The spiral and forking tests continue to be helpful, uncovering bugs in new endpoint 
implementations, particularly when there are multiple early-media legs or 200 OKs from
multiple branches. The more notable interoperability problems this time were
related to Route/Record-Route, especially when making a transition from IPv4 to IPv6
across a proxy. Most of those problems were resolved when the implementations involved
followed the double record-routing recommendations in RFC5658. That said, when there
were many IPv6 hops contributing to the route-set, we began running into maximum 
message-size assumptions in the endpoints.
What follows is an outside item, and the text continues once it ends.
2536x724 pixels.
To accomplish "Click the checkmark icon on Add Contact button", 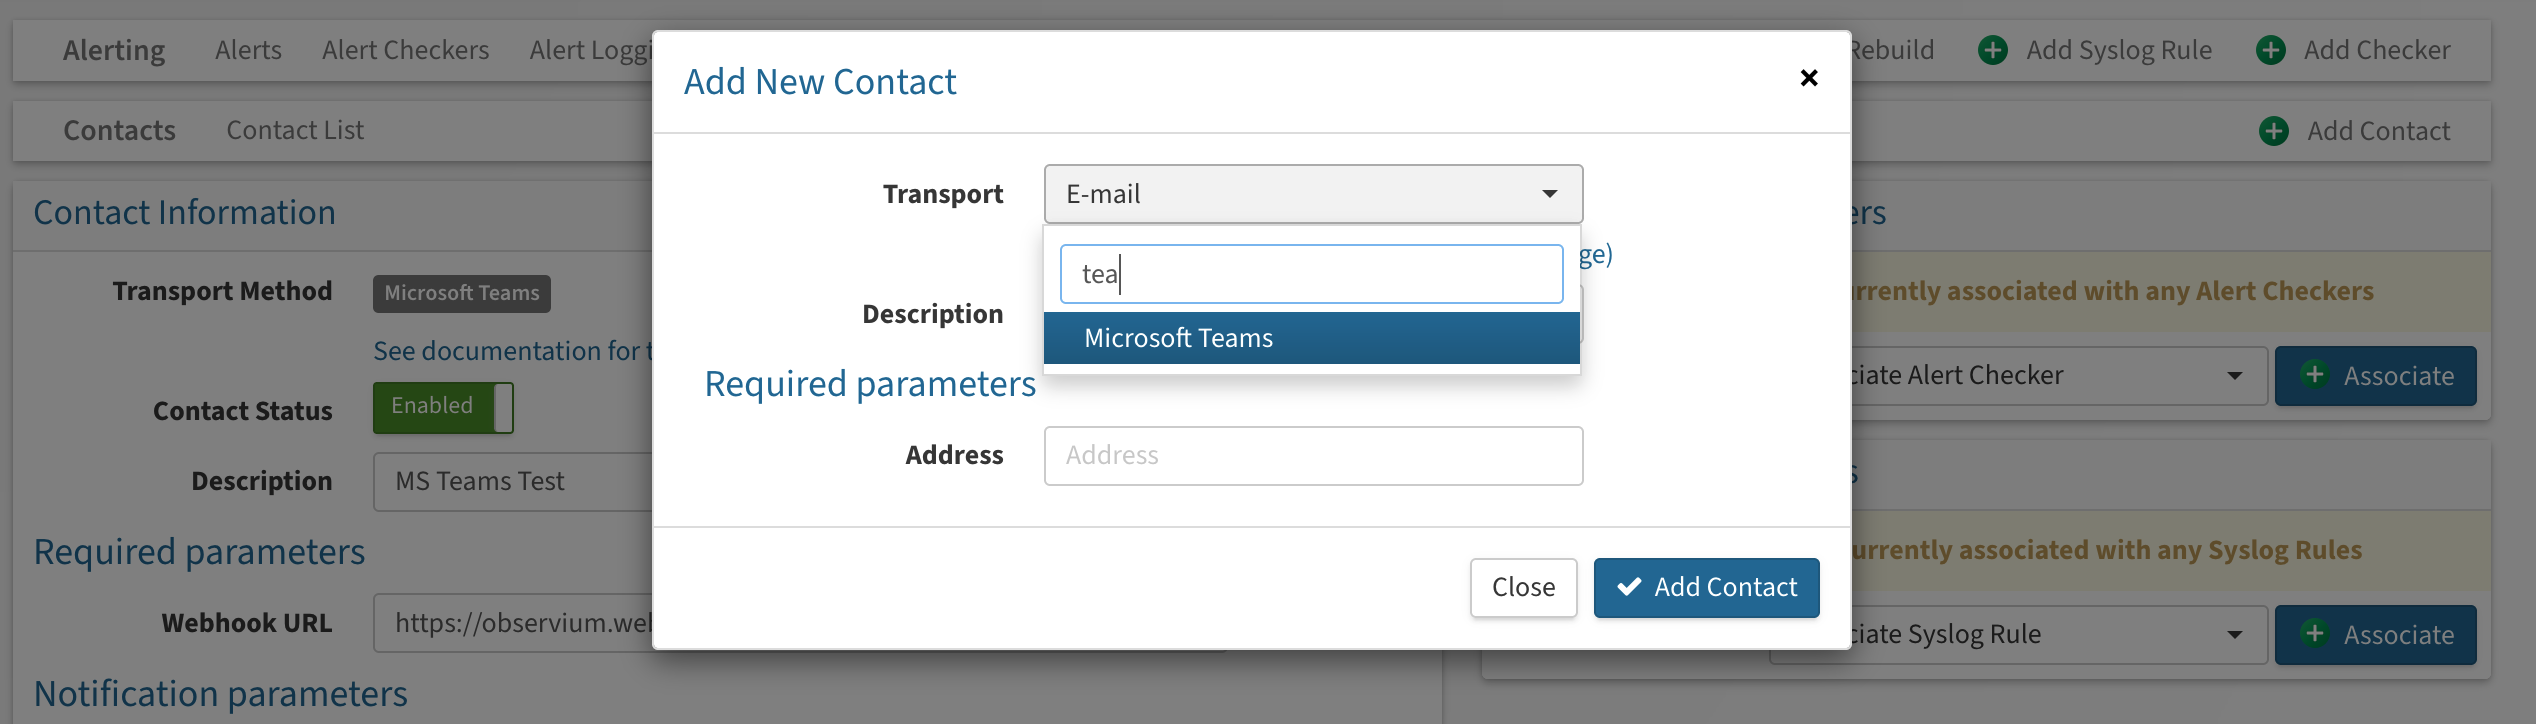I will 1629,587.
The team working on this multiparty
created a clever self-testing tool allowing an endpoint to request a number of v6
and v4 hops by using the dialed digits (e.g. 664664446@).
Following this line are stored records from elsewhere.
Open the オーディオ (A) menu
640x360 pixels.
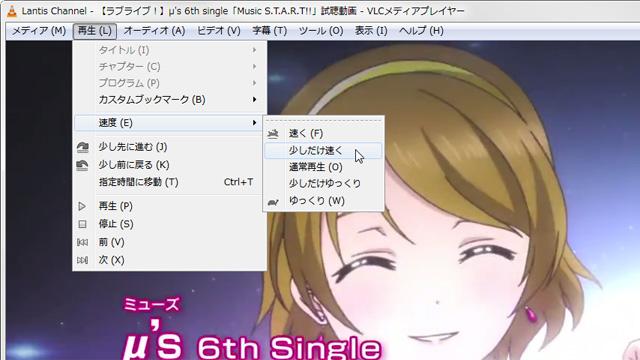155,31
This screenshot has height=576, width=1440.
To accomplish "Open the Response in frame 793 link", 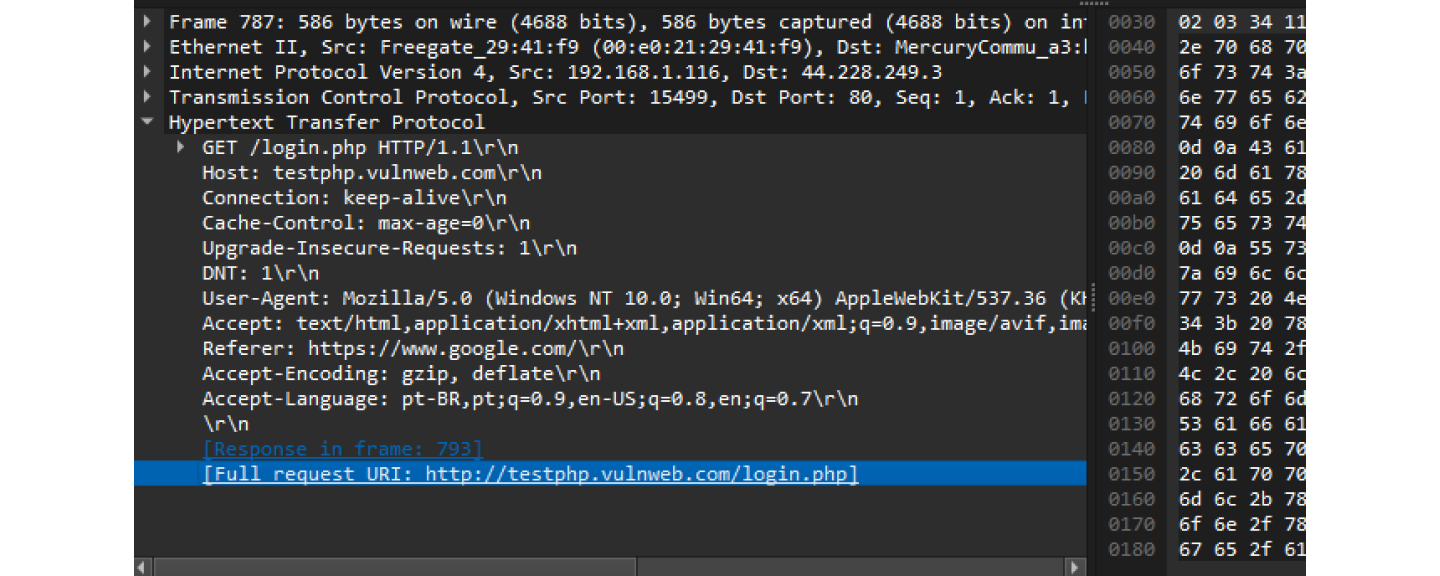I will (x=342, y=449).
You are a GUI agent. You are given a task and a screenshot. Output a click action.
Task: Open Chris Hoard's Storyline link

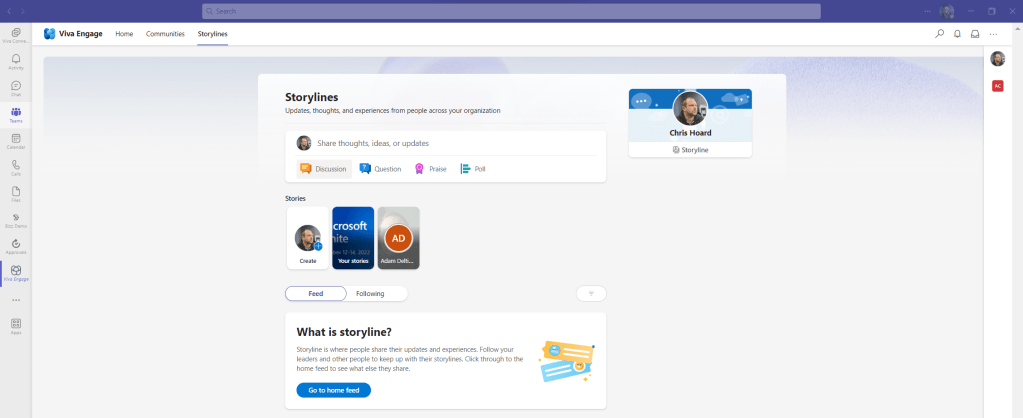coord(690,149)
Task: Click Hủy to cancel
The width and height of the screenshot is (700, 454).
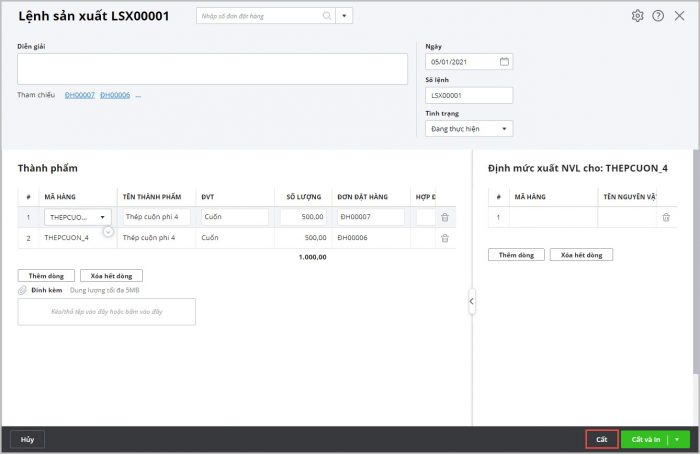Action: (x=27, y=439)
The end of the forking test focused on TLS. We constructed a configuration exercised
a TLS connection between each of the partipating elements with a single SIP request
(see <https://www.sipit.net/files/Forking_tls---digraph%20topology2.png>). The majority
of the elements involved correctly validated the certificates when establishing 
connections. There were some issues with Record-Route values being created that did
not match the certificate contents for the proxy.

We exercised the proxy-doom (see RFC5393) test scenario utilizing a larger number
of participating AoRs. Even with the loop detection mechanisms in that specification,
the number of messages induced utilizing 30 AoRs flooded the participants in this test,
pointing to the need for implementation of Max-Breadth.

The STUN/TURN/ICE multiparty saw successful negotiation of the use of reflexive candidates
at each endpoint. We exercised successful calls between endpoints supporting Outbound and
those that didn't (but both supporting ICE). We induced a successful call with media 
traversing a TURN trapezoid by putting two endpoints behind different NATS, configuring 
them to not advertise reflexive candidates, and using firewalls to prevent each endpoint 
from seeing the other endpoint's TURN server directly.

We had a significant number of Outbound implementations present, and exercised correct
interaction between multiple edge-proxy and registrar implementations. A few of the UAs
participating could only establish one flow. The participants discovered a potential
problem in RFC5626 - the conditions under which an authoritative proxy/register is allowed
to try a second (or subsequent) flow when receiving an error on the active flow may be
incorrect. Currently, section 7 of RFC5626 restricts this to when the proxy has received
a 430, a 408, or a transport failure. It does not allow quick failover if the proxy receives
a 503, or a 480 that may have resulted form a 503 at some proxy between the edge proxy and
the authoritative proxy/registrar. The characterization of all responses other than 430 or
408 meaning "The targeted instance has already provided its response." may be incorrect.
The next SIPit's Outbound multiparty will focus on Flow-Timer behavior.

The SRTP multiparty test continues to expose issues with how different implementations
currently achieve "best-effort" security using SDES. Some implement RTP/SAVP, others 
implement RTP/AVP with crypto attributes. We encountered some issues with secure RTCP -
even if 32-bit keys are negotiated for RTP, the RTCP still needs to use 80-bit keys.
One implementation confused the flag indicating unencrypted SRTCP with meaning RTCP
(hence leaving out the authentication hash).

We spent some time late in the event introducing torture tests, and unusual messages 
into the network (for example, sending an unsolicted 200 OK to an INVITE to the broadcast 
address, which stimulated BYEs from a few implementations). In general, the implementations
at the event handled (or ignored) these messages correctly, but enough didn't that we will
continue to try these at the next several events.